The input:

※ ※ ※

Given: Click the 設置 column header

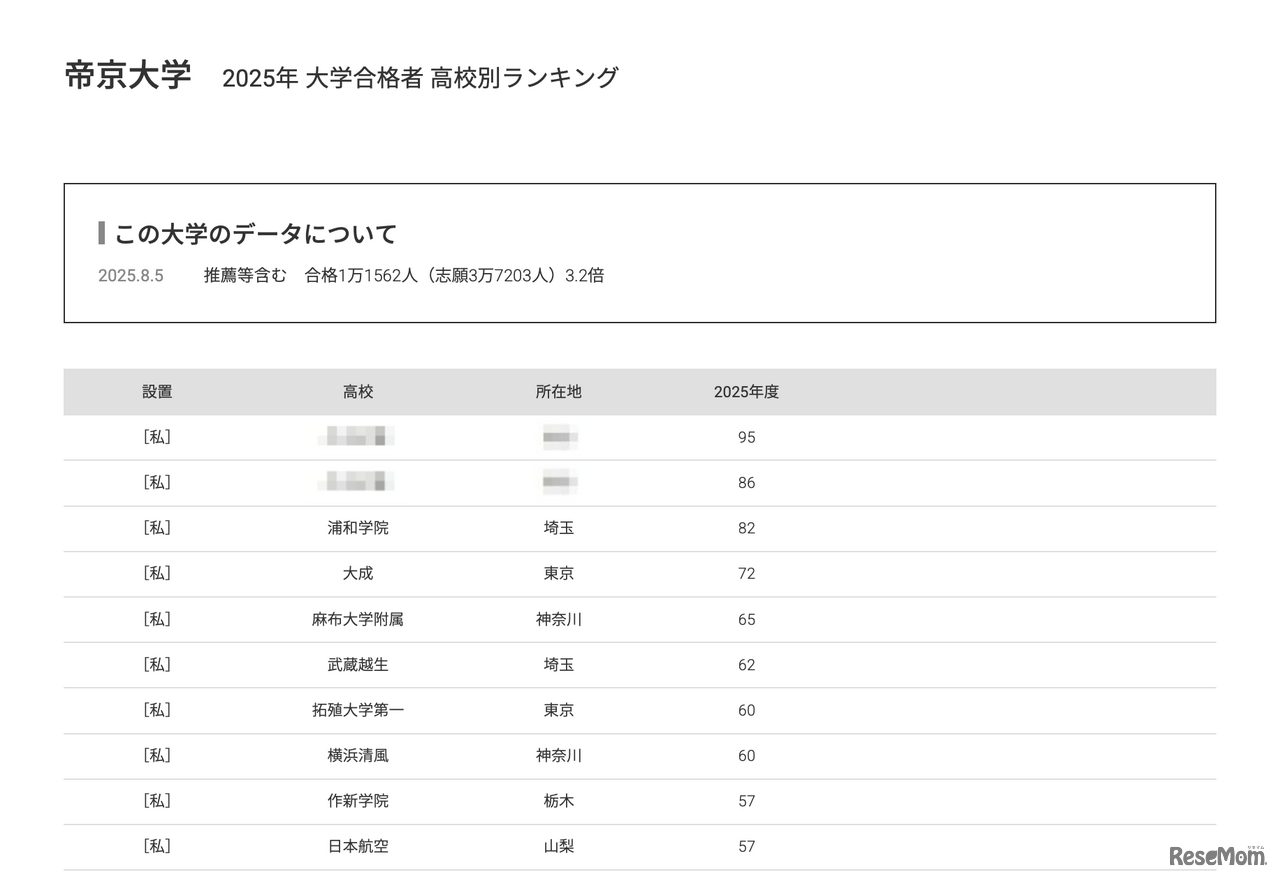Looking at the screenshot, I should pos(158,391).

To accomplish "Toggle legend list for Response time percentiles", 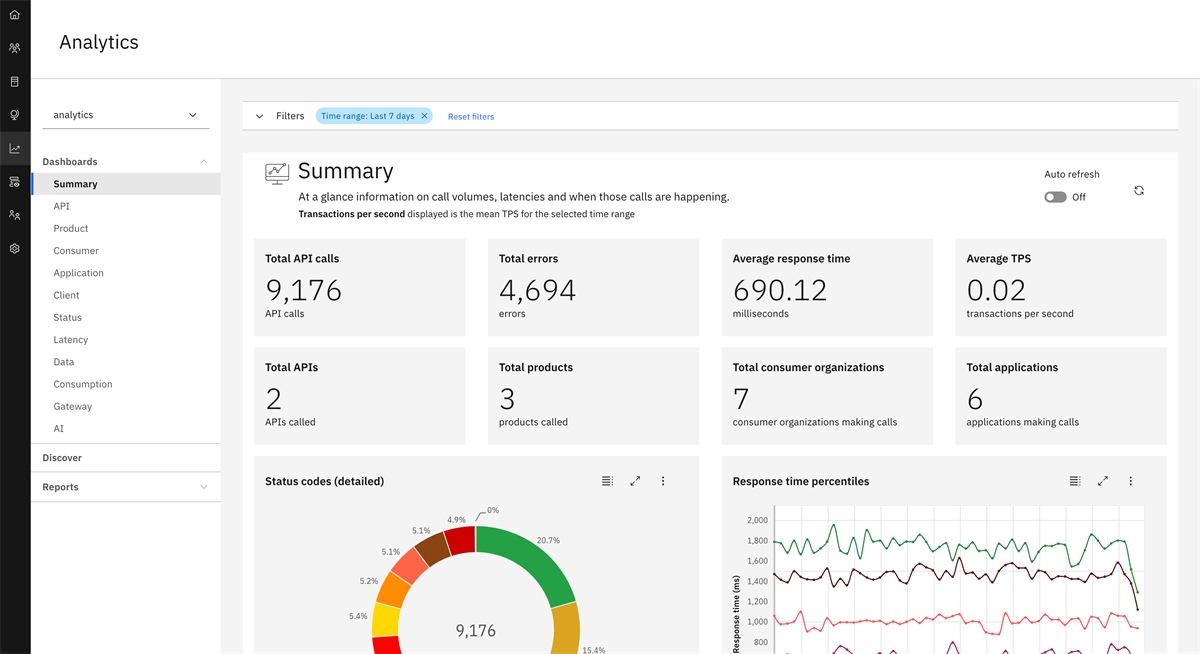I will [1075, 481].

※ ※ ※

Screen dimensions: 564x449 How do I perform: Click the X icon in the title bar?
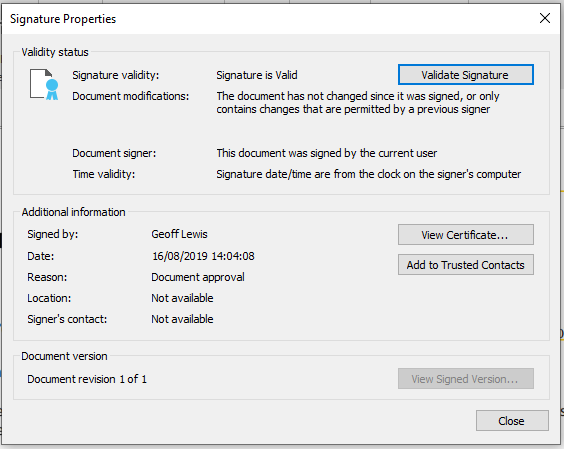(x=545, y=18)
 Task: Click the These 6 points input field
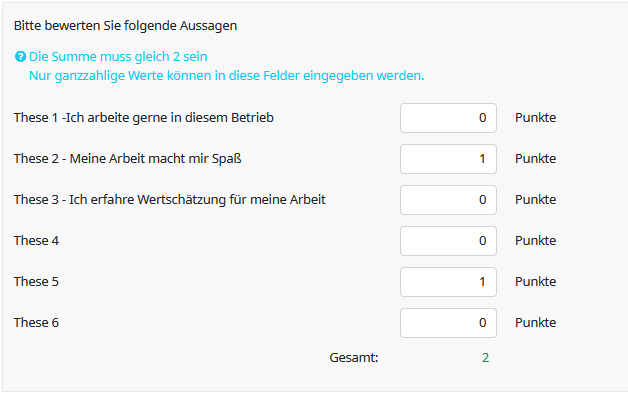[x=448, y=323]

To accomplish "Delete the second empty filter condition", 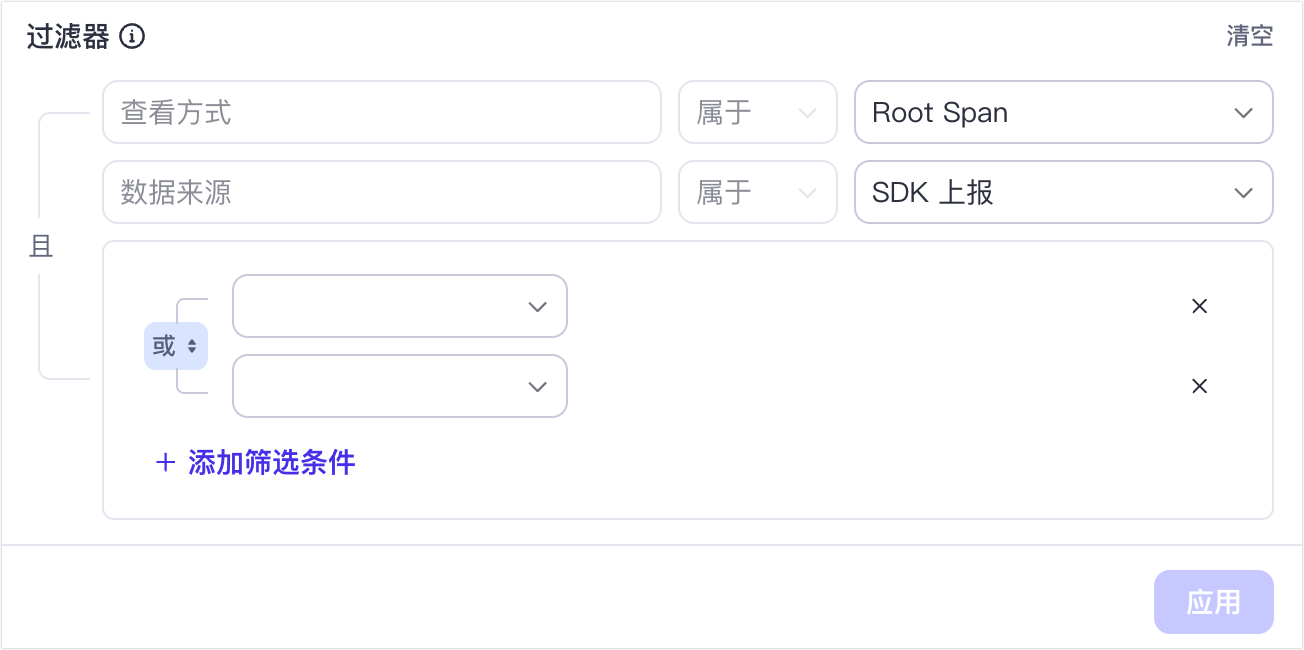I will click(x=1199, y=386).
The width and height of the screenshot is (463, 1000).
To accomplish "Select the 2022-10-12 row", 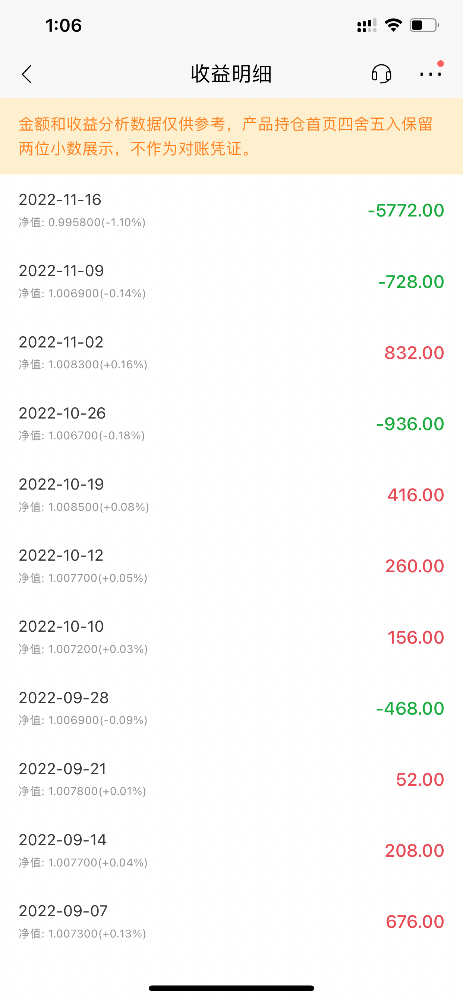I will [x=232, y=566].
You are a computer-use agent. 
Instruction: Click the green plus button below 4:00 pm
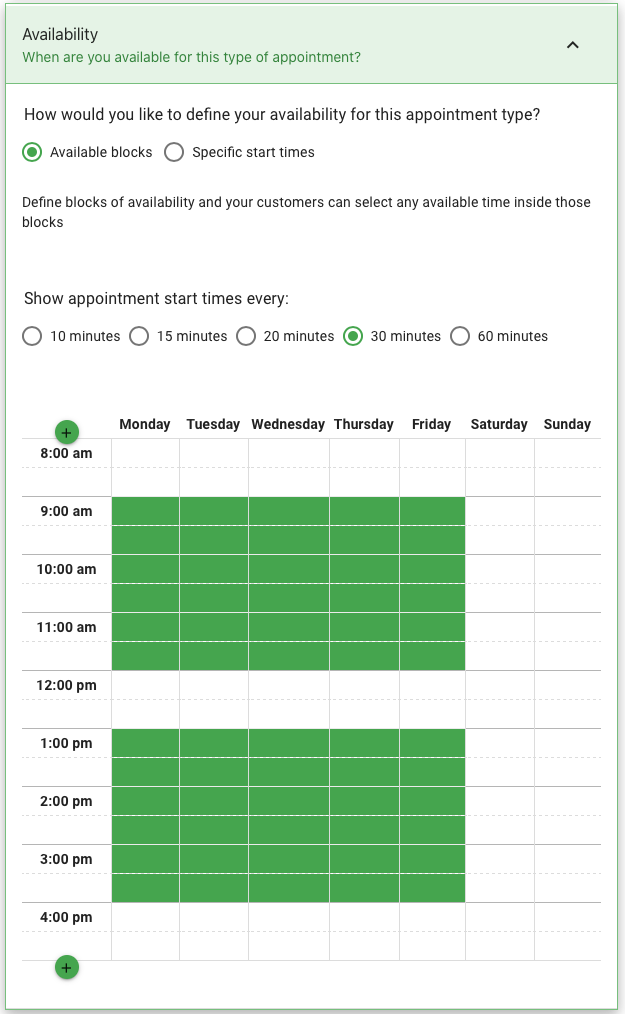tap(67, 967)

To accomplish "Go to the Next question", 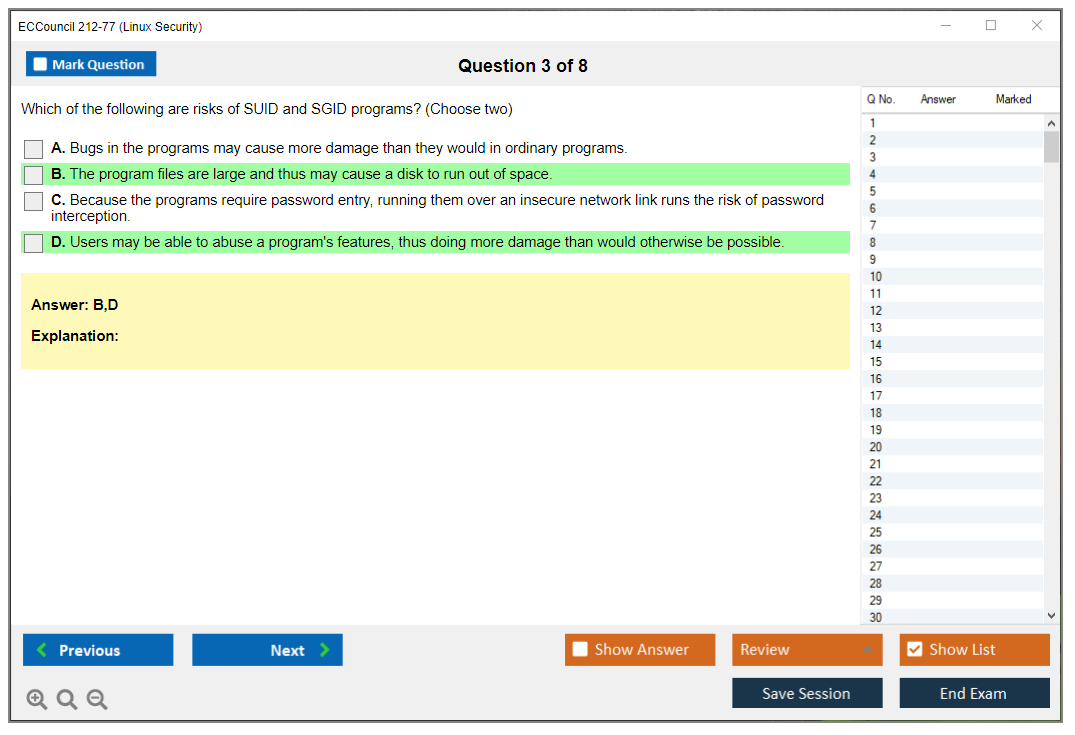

※ ※ ※

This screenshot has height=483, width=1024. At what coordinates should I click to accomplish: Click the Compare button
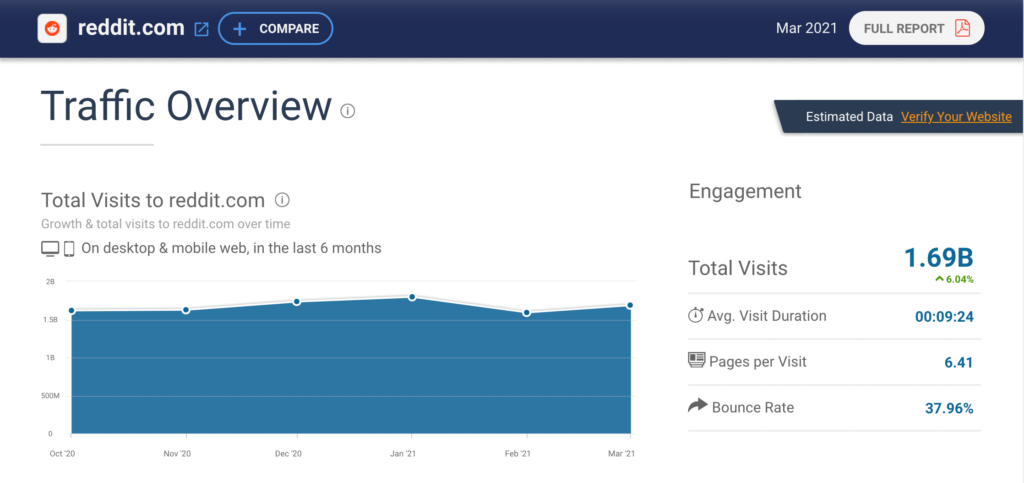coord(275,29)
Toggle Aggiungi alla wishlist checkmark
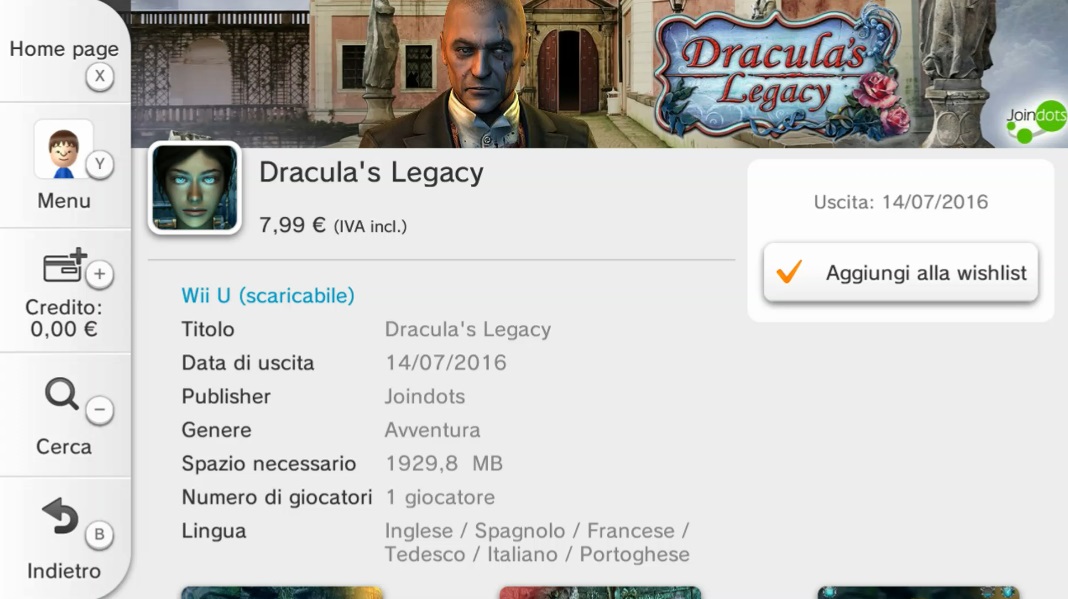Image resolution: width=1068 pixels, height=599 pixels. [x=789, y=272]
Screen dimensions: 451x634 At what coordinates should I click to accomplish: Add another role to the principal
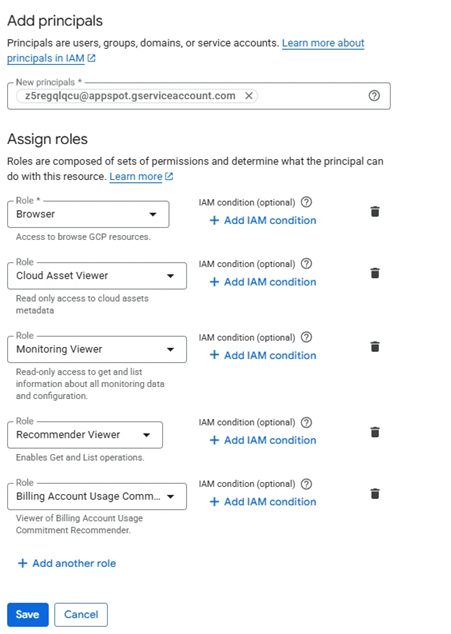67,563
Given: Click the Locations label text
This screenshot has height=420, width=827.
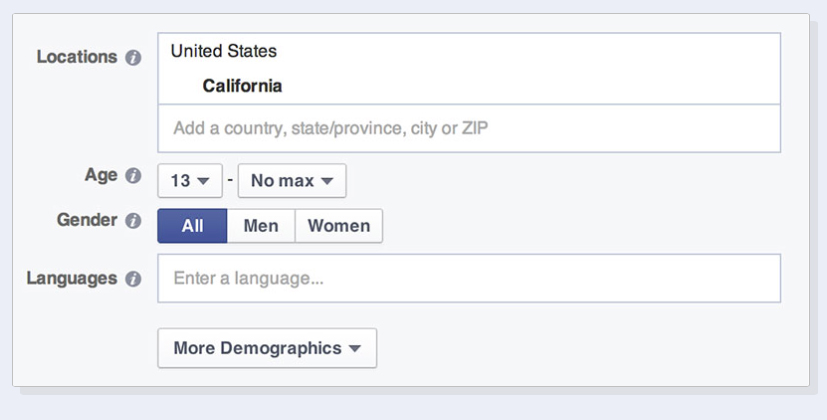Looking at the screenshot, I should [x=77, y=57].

※ ※ ※

To do: Within the entries above, the lines from the one containing "Instruction: Click the" through the one containing "to the Next" are to be transcribed exactly, ends included, pictures excluded.

Solution:
Instruction: Click the green plus button below 4:00 pm
tap(67, 967)

To accomplish "Go to the Next question", 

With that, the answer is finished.